特集 第45回日本臨床眼科学会講演集(2)1991年10月 広島 学会原著

糖尿病性網膜症に対する汎網膜光凝固術後の長期経過

著者: 関根伸子 ,   竹田宗泰 ,   鈴木純一 ,   斎藤哲哉 ,   奥芝詩子 ,   吉田富士子

ページ範囲:P.415 - P.417

 札幌医大眼科で汎網膜光凝固術(PRP)を受けた前増殖型および増殖型糖尿病性網膜症患者の長期観察例65例95眼について,その治療効果および問題点について検討した。
 視力の経過は,PRP終了後平均4.6年で改善13%,不変38%,悪化49%で半数は視力を維持することができた。視力低下の最大の原因は黄斑症によるもの(64%)であった。全体の84%に網膜症の改善が認められ,PRP終了から平均3.3年後には45%が停止性網膜症となった。PRP終了後に認められた黄斑部浮腫および硝子体出血はそれぞれ26%と41%であった。しかし,硝子体出血を起こした症例のうら67%は3.4年以内に自然吸収された。

未熟児網膜症の光凝固・冷凍凝固治療による視機能への影響

著者: 井出賀洋子 ,   野村耕治 ,   高山昇三 ,   山本節

ページ範囲:P.419 - P.423

 未熟児網膜症の瘢痕病変が比較的軽度で同程度の,治療15例30眼,自然治癒15例29眼を対象として,瘢痕期の視機能を比較した。
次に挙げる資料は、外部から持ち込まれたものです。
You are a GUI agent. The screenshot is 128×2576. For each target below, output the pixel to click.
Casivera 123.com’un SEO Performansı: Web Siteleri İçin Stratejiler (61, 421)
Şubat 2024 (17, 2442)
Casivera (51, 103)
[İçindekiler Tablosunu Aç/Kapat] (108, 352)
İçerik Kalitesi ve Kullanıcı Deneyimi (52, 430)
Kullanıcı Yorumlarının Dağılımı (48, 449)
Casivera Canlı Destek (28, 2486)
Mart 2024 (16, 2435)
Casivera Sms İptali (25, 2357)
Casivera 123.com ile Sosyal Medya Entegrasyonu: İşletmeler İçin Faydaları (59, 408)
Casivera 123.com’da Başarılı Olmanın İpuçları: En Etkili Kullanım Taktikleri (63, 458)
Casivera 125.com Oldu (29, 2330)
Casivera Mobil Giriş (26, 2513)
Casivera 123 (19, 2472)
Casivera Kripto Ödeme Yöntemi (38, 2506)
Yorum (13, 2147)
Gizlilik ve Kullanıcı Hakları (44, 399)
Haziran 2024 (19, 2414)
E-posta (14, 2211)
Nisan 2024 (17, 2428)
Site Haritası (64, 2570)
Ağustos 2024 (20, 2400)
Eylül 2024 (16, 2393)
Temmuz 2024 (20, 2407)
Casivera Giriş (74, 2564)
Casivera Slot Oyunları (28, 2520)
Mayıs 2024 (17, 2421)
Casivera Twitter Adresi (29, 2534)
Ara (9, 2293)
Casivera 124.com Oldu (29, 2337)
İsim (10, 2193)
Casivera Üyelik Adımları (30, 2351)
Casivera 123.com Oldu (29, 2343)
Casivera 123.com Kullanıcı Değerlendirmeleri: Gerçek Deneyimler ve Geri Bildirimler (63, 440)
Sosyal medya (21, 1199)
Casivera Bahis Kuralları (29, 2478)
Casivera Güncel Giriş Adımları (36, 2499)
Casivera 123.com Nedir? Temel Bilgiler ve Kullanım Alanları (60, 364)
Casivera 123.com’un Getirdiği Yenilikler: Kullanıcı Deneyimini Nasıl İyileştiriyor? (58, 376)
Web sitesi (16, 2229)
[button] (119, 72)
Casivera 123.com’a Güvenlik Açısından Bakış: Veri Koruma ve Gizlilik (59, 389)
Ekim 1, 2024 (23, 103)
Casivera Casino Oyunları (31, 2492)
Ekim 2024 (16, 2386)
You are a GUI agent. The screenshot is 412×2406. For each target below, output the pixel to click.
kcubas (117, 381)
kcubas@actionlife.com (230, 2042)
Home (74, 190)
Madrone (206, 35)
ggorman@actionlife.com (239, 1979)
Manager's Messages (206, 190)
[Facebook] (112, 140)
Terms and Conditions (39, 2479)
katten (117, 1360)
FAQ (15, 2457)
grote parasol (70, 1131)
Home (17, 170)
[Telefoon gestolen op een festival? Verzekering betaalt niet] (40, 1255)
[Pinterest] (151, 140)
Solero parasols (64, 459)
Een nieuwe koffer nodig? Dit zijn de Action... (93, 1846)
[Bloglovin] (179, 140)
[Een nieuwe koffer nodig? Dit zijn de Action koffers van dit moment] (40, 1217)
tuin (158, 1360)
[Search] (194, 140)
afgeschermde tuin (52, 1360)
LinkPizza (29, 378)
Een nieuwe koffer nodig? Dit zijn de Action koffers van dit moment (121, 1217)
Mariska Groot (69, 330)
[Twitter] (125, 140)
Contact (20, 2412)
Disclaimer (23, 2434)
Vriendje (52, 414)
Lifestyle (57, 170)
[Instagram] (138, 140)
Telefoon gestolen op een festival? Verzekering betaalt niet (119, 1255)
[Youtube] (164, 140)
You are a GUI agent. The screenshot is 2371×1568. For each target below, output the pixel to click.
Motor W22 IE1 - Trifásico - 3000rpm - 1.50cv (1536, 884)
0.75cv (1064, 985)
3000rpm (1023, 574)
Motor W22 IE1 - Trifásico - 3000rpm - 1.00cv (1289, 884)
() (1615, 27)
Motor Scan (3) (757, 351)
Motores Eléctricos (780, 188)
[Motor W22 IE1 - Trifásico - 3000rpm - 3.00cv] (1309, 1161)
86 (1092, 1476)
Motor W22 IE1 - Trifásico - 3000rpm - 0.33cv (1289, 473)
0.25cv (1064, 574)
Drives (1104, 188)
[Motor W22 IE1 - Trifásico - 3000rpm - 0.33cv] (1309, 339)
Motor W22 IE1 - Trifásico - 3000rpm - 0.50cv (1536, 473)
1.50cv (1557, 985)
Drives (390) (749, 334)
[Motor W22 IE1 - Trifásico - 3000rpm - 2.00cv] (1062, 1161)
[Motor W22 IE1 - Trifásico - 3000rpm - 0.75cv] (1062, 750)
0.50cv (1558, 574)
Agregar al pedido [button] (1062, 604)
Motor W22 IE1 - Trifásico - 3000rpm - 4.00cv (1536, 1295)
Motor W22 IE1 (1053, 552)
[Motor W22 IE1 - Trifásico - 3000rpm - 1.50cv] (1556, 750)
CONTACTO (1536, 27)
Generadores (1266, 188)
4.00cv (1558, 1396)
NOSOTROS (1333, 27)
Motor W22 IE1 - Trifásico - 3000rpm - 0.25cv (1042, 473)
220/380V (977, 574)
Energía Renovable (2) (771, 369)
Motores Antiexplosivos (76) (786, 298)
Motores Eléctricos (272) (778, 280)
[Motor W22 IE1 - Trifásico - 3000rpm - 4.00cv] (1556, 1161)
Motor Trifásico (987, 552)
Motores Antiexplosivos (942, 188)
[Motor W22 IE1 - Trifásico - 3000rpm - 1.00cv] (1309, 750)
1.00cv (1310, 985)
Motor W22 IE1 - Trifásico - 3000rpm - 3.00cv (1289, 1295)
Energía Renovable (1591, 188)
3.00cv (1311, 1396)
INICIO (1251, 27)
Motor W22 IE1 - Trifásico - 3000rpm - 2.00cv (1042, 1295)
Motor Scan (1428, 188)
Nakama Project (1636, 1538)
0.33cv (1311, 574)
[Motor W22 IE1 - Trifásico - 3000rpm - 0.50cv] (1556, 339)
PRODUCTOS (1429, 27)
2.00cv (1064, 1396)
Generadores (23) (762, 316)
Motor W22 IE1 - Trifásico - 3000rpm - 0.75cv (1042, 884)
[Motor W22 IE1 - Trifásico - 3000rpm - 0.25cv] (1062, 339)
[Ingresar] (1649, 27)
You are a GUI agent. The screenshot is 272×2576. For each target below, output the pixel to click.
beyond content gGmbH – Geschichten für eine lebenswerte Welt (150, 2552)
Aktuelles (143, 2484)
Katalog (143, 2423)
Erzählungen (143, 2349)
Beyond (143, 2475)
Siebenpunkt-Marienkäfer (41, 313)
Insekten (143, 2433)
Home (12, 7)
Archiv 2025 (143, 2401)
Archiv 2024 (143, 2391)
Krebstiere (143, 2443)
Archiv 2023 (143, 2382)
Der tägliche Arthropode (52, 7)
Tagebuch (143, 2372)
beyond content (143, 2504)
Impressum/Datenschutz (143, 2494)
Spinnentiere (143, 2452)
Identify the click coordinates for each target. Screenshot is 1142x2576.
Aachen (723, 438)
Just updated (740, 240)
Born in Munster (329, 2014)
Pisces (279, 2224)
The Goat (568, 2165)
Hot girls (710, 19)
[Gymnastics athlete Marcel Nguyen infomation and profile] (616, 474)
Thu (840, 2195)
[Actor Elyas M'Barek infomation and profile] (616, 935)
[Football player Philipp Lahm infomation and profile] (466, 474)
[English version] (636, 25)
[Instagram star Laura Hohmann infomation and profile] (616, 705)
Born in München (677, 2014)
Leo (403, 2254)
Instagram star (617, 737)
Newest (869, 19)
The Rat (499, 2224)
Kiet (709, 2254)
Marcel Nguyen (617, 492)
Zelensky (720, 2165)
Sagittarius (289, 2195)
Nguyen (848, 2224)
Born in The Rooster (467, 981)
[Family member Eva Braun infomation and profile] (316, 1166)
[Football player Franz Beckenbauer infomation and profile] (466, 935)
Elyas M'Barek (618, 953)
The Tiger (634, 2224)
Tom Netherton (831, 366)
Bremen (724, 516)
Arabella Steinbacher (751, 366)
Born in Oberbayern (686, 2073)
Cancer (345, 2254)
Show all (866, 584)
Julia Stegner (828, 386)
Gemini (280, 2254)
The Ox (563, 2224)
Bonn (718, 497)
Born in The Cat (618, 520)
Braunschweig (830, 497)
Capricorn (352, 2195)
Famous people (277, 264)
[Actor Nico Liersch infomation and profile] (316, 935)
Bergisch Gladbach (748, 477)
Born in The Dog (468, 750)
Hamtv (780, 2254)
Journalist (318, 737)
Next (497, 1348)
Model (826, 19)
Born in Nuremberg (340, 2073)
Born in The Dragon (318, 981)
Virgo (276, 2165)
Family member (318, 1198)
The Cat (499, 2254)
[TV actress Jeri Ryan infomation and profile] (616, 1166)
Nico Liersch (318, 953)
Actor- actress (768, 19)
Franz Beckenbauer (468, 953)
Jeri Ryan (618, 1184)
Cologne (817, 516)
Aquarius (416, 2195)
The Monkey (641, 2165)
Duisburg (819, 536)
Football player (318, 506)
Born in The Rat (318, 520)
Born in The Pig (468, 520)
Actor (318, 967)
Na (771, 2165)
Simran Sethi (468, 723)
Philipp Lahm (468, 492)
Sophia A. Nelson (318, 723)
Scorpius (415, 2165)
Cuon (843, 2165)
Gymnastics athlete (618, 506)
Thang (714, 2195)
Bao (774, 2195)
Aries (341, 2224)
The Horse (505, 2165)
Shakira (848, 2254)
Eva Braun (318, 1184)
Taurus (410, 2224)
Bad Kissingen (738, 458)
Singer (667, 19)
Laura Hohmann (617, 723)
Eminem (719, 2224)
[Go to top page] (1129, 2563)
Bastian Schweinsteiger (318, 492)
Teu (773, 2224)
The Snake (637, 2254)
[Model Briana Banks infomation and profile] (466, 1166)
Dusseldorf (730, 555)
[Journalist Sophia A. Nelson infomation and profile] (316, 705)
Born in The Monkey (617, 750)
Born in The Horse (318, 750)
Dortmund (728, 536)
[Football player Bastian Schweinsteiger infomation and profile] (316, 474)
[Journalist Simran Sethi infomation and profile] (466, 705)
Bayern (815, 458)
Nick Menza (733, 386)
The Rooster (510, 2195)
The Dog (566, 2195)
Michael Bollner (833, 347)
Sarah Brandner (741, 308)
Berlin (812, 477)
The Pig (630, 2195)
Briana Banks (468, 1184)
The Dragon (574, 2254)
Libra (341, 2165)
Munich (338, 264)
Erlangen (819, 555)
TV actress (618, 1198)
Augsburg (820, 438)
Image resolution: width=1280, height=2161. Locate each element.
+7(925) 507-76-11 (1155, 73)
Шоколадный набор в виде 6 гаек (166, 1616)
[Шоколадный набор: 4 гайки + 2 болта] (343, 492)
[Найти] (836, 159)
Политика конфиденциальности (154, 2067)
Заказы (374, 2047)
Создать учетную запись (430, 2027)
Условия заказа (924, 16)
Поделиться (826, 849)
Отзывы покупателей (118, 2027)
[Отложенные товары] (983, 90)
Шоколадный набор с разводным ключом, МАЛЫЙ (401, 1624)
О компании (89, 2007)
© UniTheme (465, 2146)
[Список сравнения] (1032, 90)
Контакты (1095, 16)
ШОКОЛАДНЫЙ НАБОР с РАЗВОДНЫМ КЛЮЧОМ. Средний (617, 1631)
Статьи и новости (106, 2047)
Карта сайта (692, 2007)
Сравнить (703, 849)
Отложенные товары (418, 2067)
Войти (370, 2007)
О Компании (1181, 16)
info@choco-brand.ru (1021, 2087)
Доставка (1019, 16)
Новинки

矯正視力は,治療眼,自然治癒眼とも9割が0.7以上であった。屈折値は,治療眼の7割,自然治癒眼の9割が,+3Dから−3Dの範囲に含まれたが,全周光凝固施行例1例で,強度の近視性乱視を認めた。眼位異常は治療例より自然治癒例に多かった。治療の有無と眼軸長に明らかな相関はなかった。
 光凝固治療はそれ自体視機能への影響は小さく,結果的に瘢痕を軽度にしてよりよい視機能を得るために,症例によっては活動期Ⅲ期中期の増殖性病変に部分的な適応を考慮するなど,これまで以上に積極的に選択されてよいと考えた。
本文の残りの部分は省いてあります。